[[ SUPPLIED MATERIAL open ]]

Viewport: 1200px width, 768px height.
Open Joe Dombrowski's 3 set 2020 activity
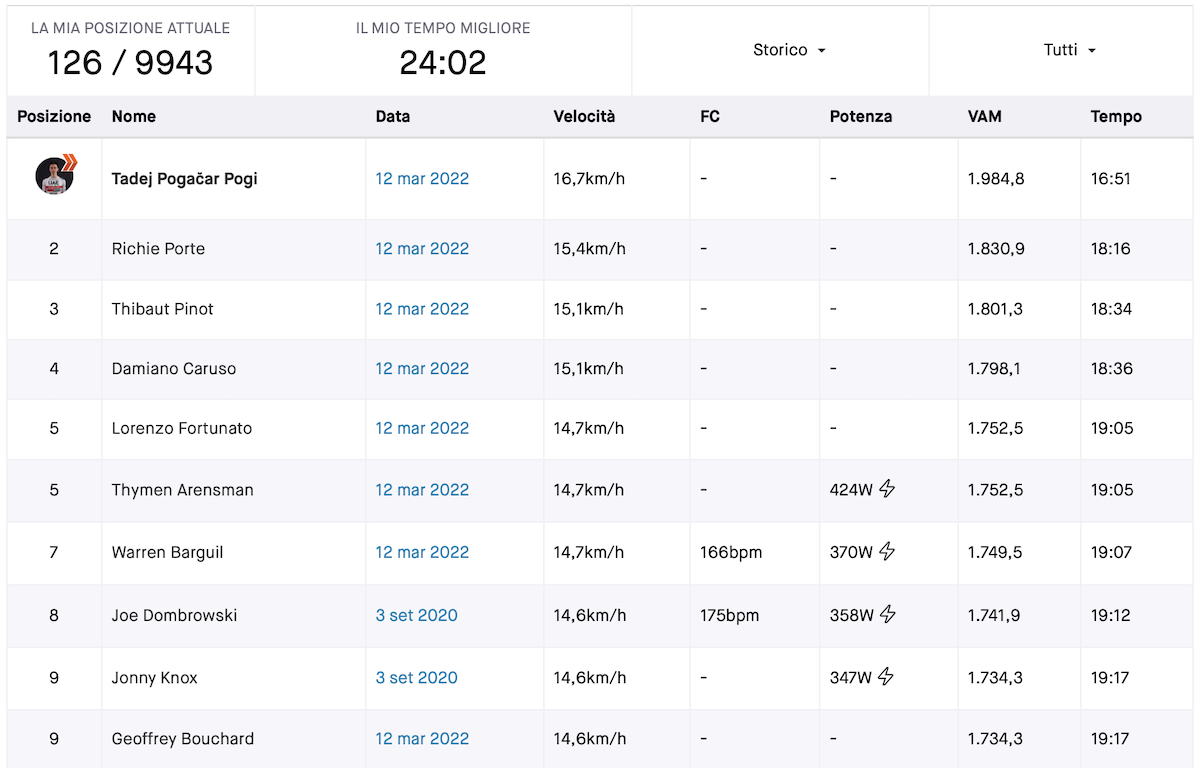tap(416, 615)
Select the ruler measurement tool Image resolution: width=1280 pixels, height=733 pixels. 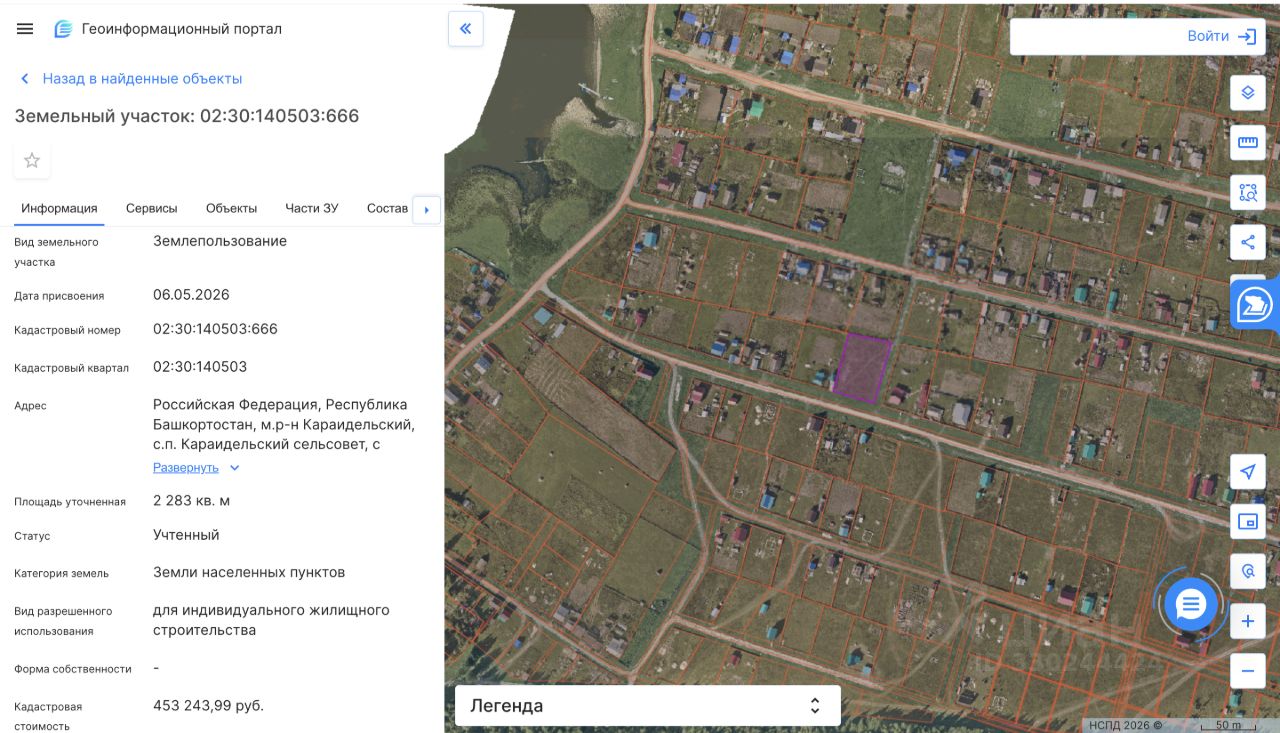(1247, 142)
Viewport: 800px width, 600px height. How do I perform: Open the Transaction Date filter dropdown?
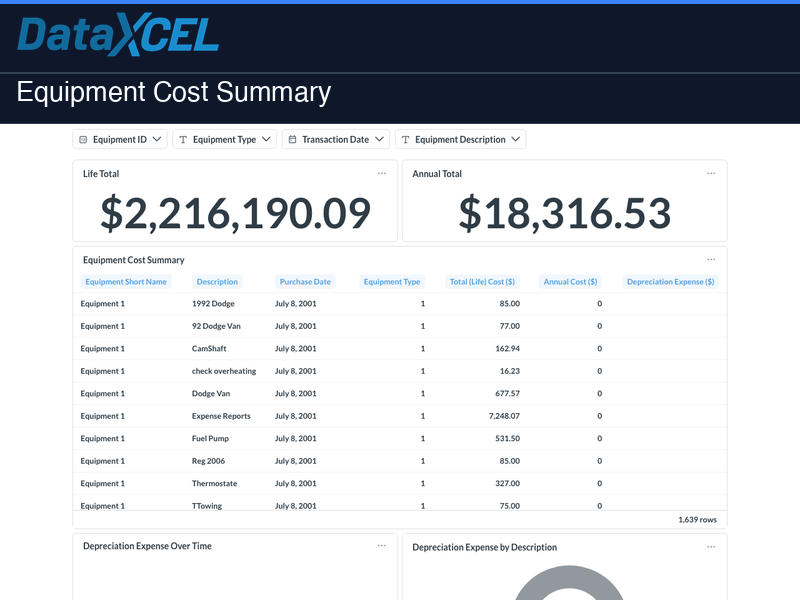click(x=379, y=139)
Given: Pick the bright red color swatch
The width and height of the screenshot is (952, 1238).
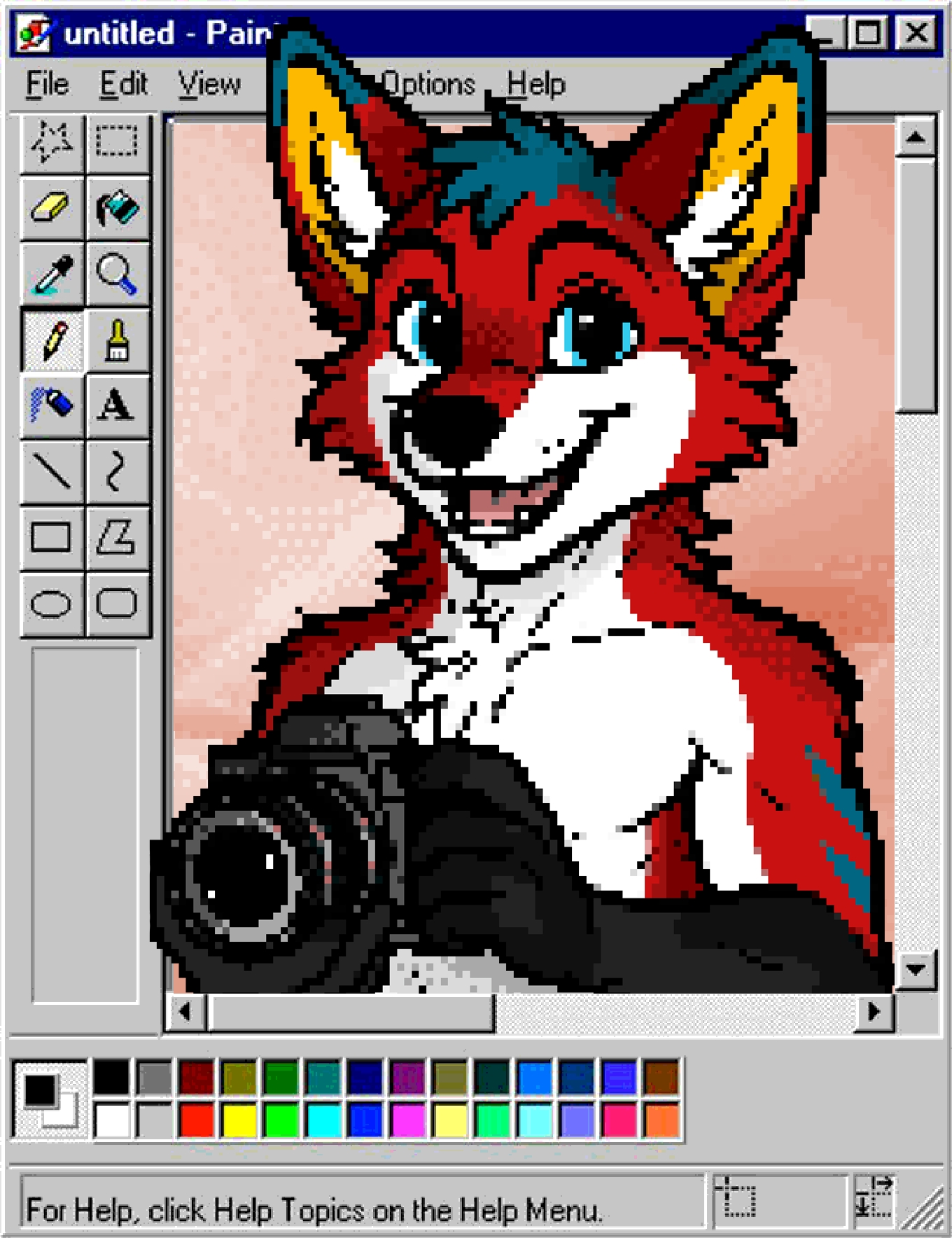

[[ SUPPLIED MATERIAL closed ]]

→ **PROBLEM TO WORK ON**:
Please set down, exactly and with nothing added, the lines from the line with "Given: Pick the bright red color swatch" to the end of the entries above, omitting pictures.

→ **EXPECTED ANSWER**:
Given: Pick the bright red color swatch
The width and height of the screenshot is (952, 1238).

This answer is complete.